You can wrap read_html
in the GET
function from httr
package
e.g. if your original code was
library(rvest)
library(dplyr)
my_url <- "https://stackoverflow.com/questions/48722076/how-to-set-timeout-in-rvest"
x <- my_url %>% read_html(.)
then you could replace it with
library(httr)
# Allow 10 seconds
my_url %>% GET(., timeout(10)) %>% read_html
# Allow 30 seconds
my_url %>% GET(., timeout(30)) %>% read_html
Example
To put it to the test, try setting an extremely short timeout period (e.g. a hundredth of a second)
# Allow an unreasonably short amount of time so the request errors rather than hangs indefinitely
my_url %>% GET(., timeout(0.01)) %>% read_html
# Error in curl::curl_fetch_memory(url, handle = handle) :
# Timeout was reached: Resolving timed out after 10 milliseconds
You can find some more examples here
Using it in a loop (e.g. 'skip to the next if timed out)
Try running this code.
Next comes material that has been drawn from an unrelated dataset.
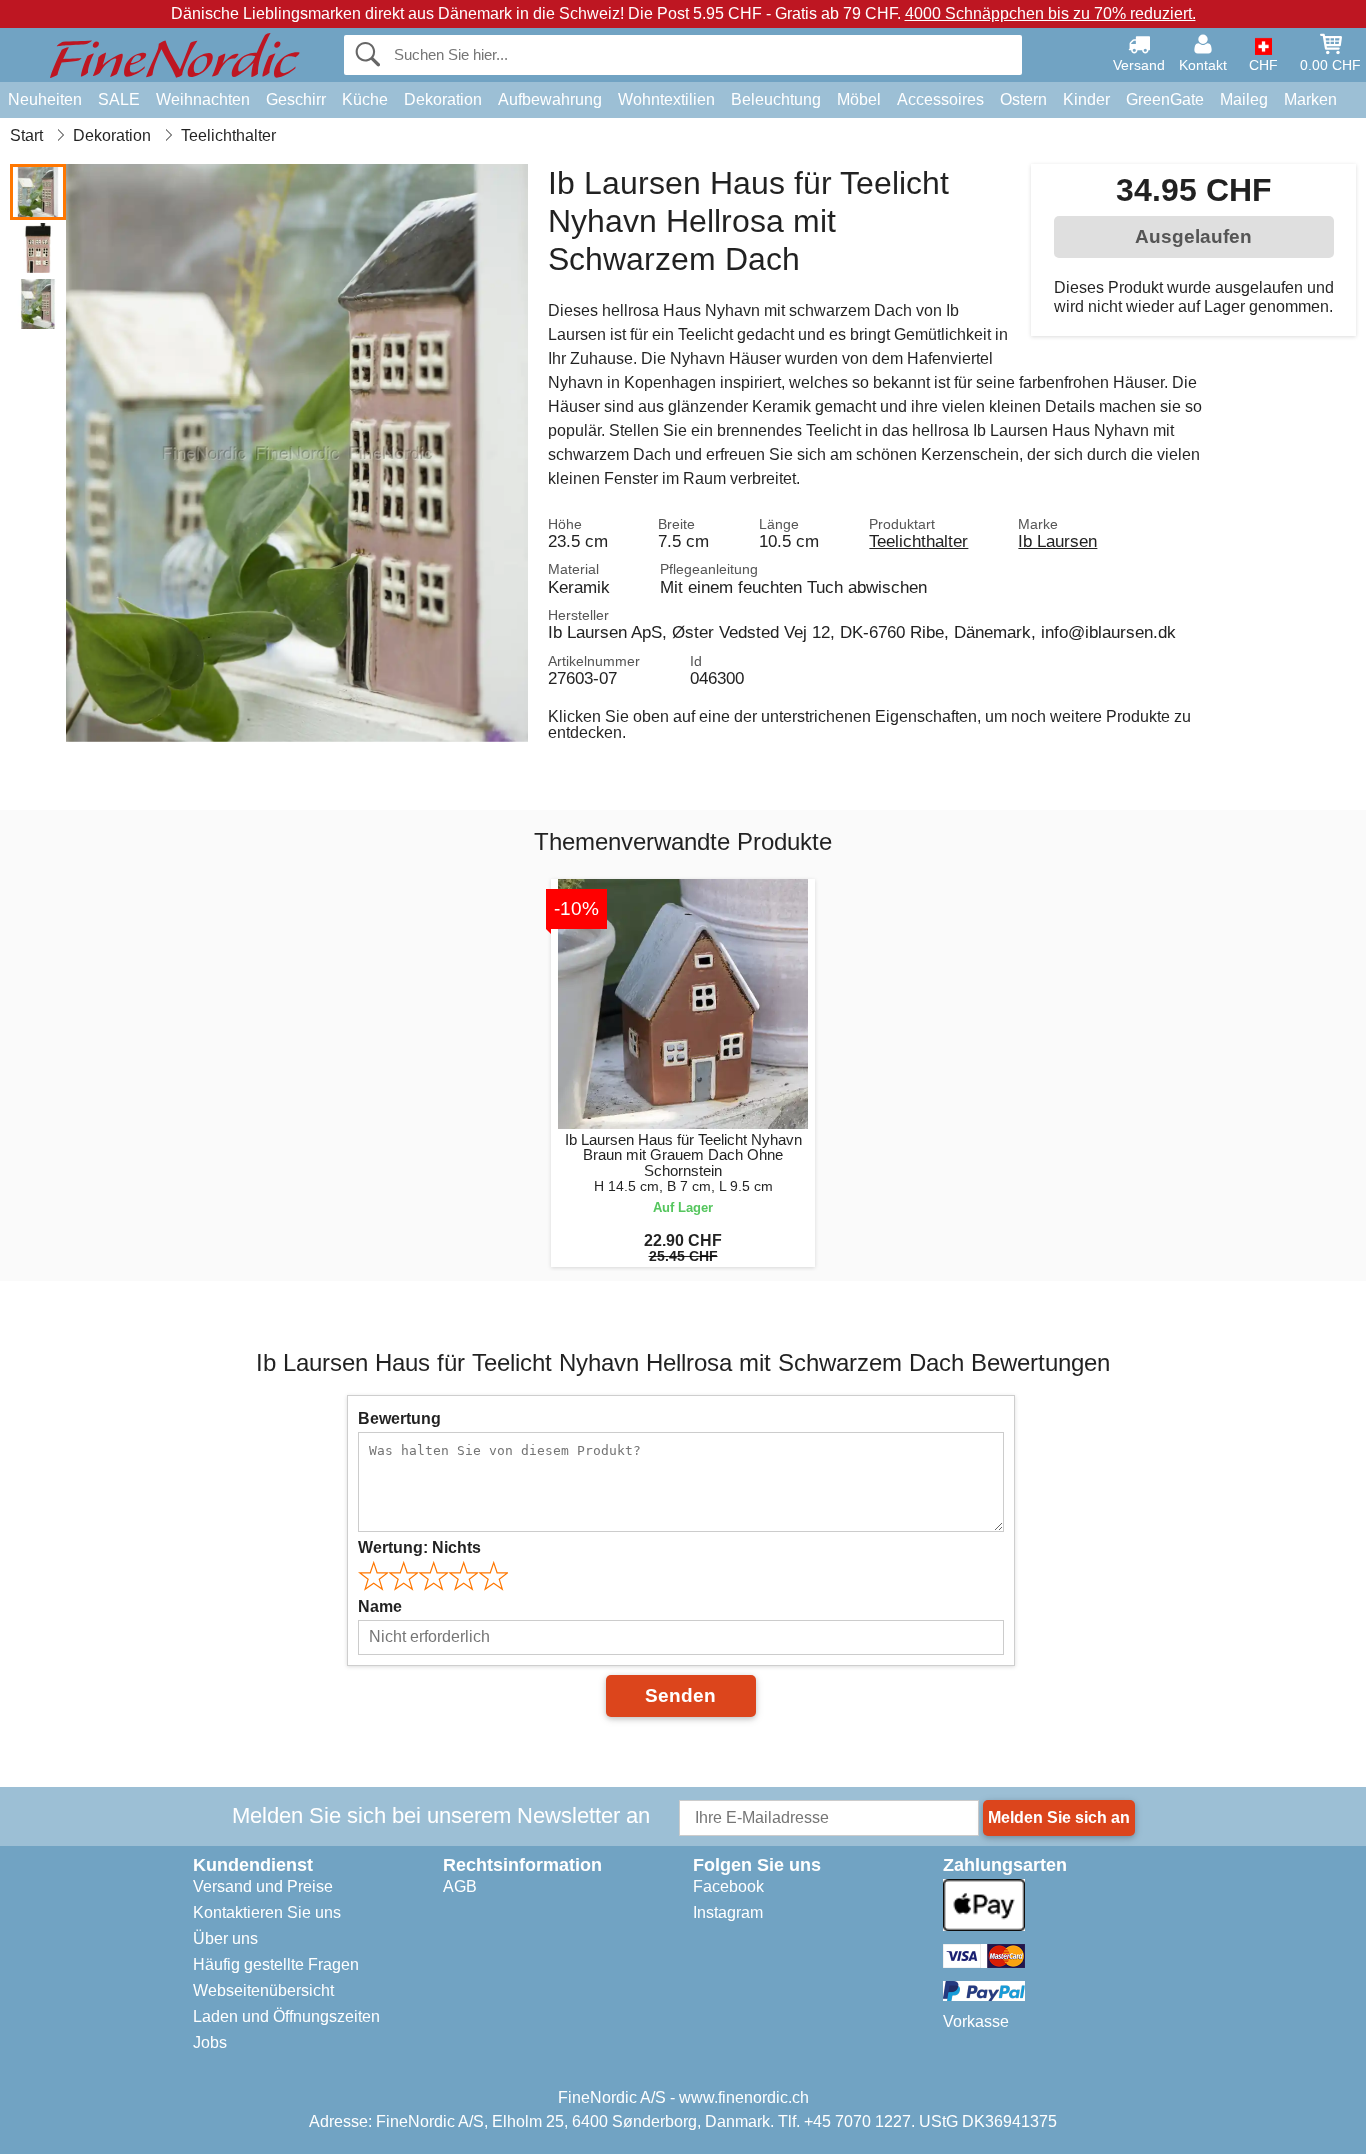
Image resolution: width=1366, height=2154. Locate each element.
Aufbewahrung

It supposes you have a number (3 in this case) of urls to visit (one the second url below will delay 3 seconds before providing the html - a great way to test the functionality you're looking for). We set the timeout for 2 seconds so we know it will fail. The tryCatch()
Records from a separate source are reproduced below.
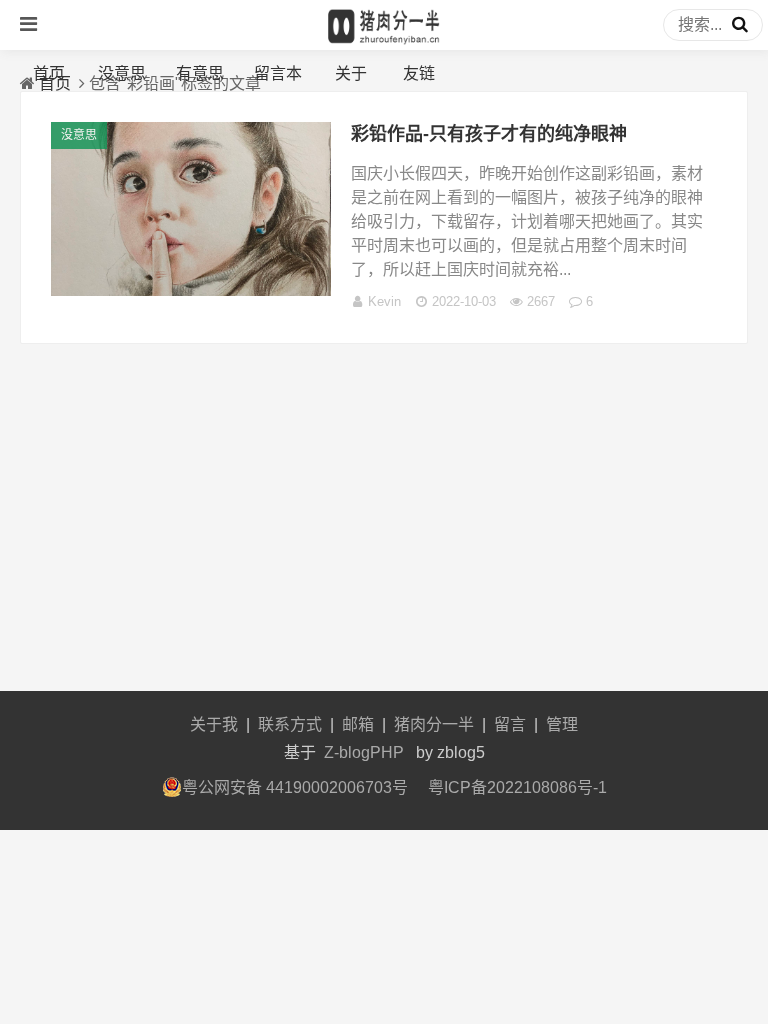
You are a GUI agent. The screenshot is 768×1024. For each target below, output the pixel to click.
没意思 (122, 73)
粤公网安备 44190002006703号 (295, 787)
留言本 (278, 73)
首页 (49, 73)
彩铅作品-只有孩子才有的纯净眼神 (489, 134)
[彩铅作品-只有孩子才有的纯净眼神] (191, 290)
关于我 (214, 724)
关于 (351, 73)
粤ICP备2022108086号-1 (517, 787)
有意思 (200, 73)
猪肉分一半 (434, 724)
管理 (562, 724)
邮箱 (358, 724)
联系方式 (290, 724)
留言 (510, 724)
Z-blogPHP (364, 752)
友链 (419, 73)
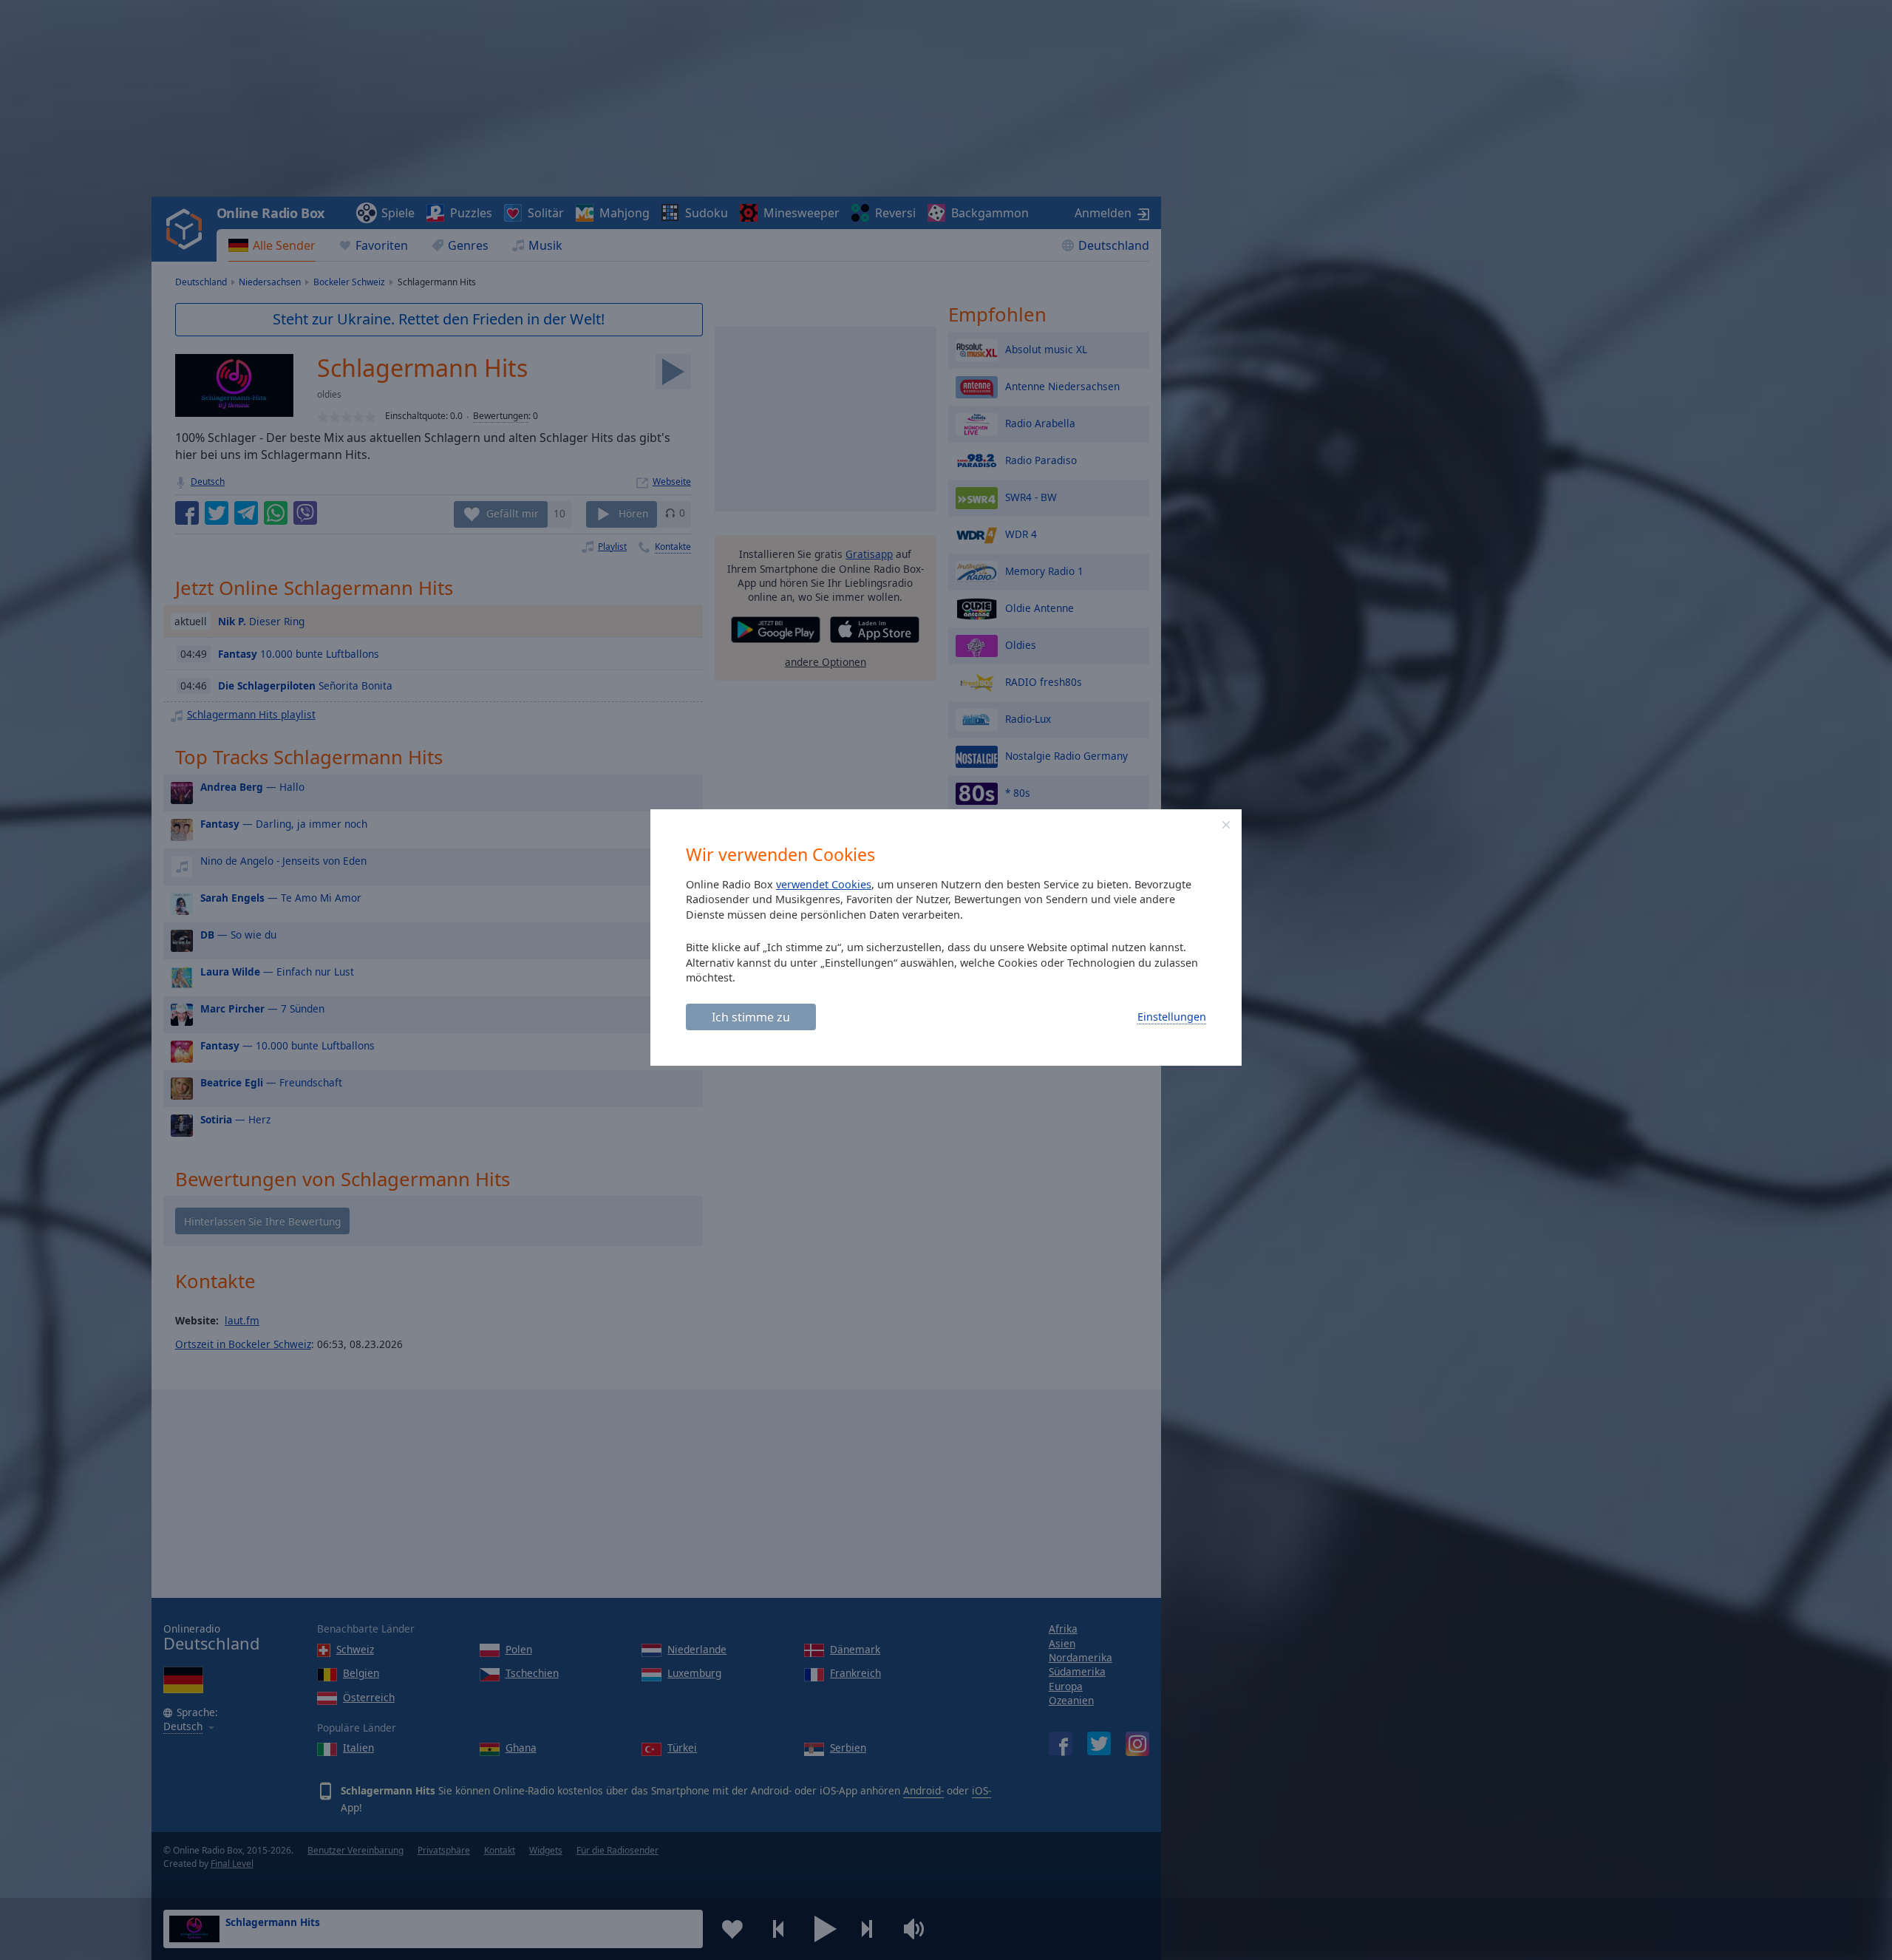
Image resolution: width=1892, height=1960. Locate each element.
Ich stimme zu (751, 1017)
function will simply execute whatever code you put in as its second argument; in this case it will simply assign 'Timed out!' to the list element
my_urls <- c("https://stackoverflow.com/questions/48722076/how-to-set-timeout-in-rvest",
"http://httpbin.org/delay/3", # This url will delay 3 seconds
"http://httpbin.org/delay/1")
x <- list()
# Set timeout for 2 seconds (so second url will fail)
for (i in 1:length(my_urls)) {
print(paste0("Scraping url number ", i))
tryCatch(x[[i]] <- my_urls[i] %>% GET(., timeout(2)) %>% read_html,
error = function(e) { x[[i]] <<- "Timed out!" } )
}
Now we inspect the output - the first and third sites returned content, the second timed out
# > x
# [[1]]
# {xml_document}
# <html itemscope="" itemtype="http://schema.org/QAPage" class="html__responsive">
# [1] <head>\n<meta http-equiv="Content-Type" content="text/html; charset=UTF-8">\n<title>r - how to set timeout ...
# [2] <body class="question-page unified-theme">\r\n <div id="notify-container"></div>\r\n <div id="custom ...
#
# [[2]]
# [1] "Timed out!"
#
# [[3]]
# {xml_document}
# <html>
# [1] <body><p>{\n "args": {}, \n "data": "", \n "files": {}, \n "form": {}, \n "headers": {\n "Accept": ...
Obviously you can set the timeout value to whatever you want. 30 - 60 seconds could be sensible depending on the use.